What to do =>
A – List every person named in the Dakota pipeline article.
B – Write the next few sentences of the Dakota pipeline article, picking up after its final sentence.

Document passage =>
┌──

Controversial Dakota pipeline to go ahead after Army approval

north dakota national guard near dakota access pipeline A North Dakota National Guard vehicle idles on the outskirts of the Dakota Access oil pipeline protest camp near Cannon Ball, North Dakota, U.S., January 29, 2017. REUTERS/Terray Sylvester

By Valerie Volcovici and Ernest Scheyder

WASHINGTON/HOUSTON (Reuters) – The U.S. Army will grant the final permit for the controversial Dakota Access oil pipeline after an order from President Donald Trump to expedite the project despite opposition from Native American tribes and climate activists.

In a court filing on Tuesday, the Army said that it would allow the final section of the line to tunnel under North Dakota’s Lake Oahe, part of the Missouri River system. This could enable the $3.8 billion pipeline to begin operation as soon as June.

└──

Information given =>

┌──

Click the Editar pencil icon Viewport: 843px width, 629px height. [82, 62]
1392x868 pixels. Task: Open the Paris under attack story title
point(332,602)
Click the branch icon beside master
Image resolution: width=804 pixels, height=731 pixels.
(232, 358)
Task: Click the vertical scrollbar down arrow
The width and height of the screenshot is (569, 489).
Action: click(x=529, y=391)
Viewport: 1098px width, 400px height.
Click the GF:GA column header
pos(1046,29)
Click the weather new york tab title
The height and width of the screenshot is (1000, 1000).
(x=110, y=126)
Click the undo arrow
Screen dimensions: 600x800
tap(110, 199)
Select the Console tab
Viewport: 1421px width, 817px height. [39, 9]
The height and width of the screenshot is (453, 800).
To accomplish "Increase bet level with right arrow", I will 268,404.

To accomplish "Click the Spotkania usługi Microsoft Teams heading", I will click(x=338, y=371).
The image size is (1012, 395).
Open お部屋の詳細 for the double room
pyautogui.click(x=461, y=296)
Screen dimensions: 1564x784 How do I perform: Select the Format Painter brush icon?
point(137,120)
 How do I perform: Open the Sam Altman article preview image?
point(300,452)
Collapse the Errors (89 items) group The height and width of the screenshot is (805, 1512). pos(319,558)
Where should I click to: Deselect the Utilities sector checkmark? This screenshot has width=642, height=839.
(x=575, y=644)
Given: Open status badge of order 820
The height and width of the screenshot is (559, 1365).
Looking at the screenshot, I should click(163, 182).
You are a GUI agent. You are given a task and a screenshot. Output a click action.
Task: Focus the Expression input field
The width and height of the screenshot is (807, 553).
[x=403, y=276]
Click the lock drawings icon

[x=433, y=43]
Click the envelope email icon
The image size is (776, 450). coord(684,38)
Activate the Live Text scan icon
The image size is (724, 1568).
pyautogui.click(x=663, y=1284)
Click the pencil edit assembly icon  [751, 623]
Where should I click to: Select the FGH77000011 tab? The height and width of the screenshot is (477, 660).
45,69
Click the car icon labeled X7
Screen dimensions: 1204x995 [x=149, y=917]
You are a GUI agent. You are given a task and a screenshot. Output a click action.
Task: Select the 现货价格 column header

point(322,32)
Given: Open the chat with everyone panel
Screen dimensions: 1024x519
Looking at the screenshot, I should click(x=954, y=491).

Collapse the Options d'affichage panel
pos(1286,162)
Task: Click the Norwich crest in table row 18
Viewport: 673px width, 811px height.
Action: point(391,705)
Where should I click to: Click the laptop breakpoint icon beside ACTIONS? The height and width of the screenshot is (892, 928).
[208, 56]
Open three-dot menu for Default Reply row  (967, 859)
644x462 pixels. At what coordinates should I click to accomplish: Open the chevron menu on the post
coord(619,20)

└──

Results of the exercise =>
A – Terray Sylvester, Valerie Volcovici, Ernest Scheyder, Donald Trump

B –
Energy Transfer Partners <ETP.N> is building the 1,170-mile (1,885 km) line to help move crude from the shale oilfields of North Dakota to Illinois en route to the Gulf of Mexico, where many U.S. refineries are located.

Protests against the project last year drew drew thousands of people to the North Dakota plains including Native American tribes and environmental activists, and protest camps sprung up. The movement attracted high-profile political and celebrity supporters.

The permit was the last bureaucratic hurdle to the pipeline’s completion, and Tuesday’s decision drew praise from supporters of the project and outrage from activists, including promises of a legal challenge from the Standing Rock Sioux tribe.

“It’s great to see this new administration following through on their promises and letting projects go forward to the benefit of American consumers and workers,” said John Stoody, spokesman for the Association of Oil Pipe Lines.

The Standing Rock Sioux, which contends the pipeline would desecrate sacred sites and potentially pollute its water source,

vowed to shut pipeline operations down if construction is completed, without elaborating how it would do so. The tribe called on its supporters to protest in Washington on March 10 rather than return to North Dakota.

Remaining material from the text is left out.